(DATASET EXCERPTS Opens)

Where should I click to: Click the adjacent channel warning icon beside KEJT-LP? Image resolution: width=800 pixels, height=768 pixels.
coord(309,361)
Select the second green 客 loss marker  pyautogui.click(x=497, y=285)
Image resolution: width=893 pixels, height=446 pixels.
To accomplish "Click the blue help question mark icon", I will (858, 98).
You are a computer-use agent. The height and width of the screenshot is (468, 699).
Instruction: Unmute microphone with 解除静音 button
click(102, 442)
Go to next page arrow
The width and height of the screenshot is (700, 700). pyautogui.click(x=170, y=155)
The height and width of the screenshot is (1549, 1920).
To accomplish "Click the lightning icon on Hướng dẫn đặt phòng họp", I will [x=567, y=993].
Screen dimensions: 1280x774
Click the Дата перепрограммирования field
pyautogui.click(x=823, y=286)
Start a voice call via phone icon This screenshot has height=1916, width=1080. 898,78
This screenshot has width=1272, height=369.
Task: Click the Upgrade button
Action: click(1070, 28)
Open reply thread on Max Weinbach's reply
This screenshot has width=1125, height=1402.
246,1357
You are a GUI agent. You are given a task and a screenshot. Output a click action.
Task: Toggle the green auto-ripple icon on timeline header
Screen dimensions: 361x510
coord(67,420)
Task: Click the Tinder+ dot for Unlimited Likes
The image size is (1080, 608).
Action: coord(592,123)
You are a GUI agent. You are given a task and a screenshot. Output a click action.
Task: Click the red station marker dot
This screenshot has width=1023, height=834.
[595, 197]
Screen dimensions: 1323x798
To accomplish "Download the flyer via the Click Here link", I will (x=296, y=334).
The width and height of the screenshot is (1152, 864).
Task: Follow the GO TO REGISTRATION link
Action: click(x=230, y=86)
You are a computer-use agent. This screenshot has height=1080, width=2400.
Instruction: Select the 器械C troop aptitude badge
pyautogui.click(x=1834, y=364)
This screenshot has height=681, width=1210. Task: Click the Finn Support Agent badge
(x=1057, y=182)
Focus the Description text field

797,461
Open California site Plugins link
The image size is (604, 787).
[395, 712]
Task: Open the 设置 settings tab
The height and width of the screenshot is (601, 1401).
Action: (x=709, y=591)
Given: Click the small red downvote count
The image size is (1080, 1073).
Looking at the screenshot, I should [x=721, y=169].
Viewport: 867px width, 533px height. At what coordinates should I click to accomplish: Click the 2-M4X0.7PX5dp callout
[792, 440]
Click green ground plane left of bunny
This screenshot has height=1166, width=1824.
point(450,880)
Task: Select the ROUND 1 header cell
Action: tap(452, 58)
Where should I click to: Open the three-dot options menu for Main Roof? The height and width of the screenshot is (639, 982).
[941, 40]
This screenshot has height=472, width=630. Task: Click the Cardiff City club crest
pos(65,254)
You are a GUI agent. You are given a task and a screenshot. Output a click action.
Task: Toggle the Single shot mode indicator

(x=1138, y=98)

(DATASET EXCERPTS Closes)

- EXERCISE DIRECTIONS
Write out exactly the lines above from the line with "Task: Click the Tinder+" through the line with "Screen dimensions: 1323x798", both of them included, and leave out all other lines.

- SOLUTION
Task: Click the Tinder+ dot for Unlimited Likes
The image size is (1080, 608).
Action: coord(592,123)
You are a GUI agent. You are given a task and a screenshot. Output a click action.
Task: Click the red station marker dot
This screenshot has width=1023, height=834.
[595, 197]
Screen dimensions: 1323x798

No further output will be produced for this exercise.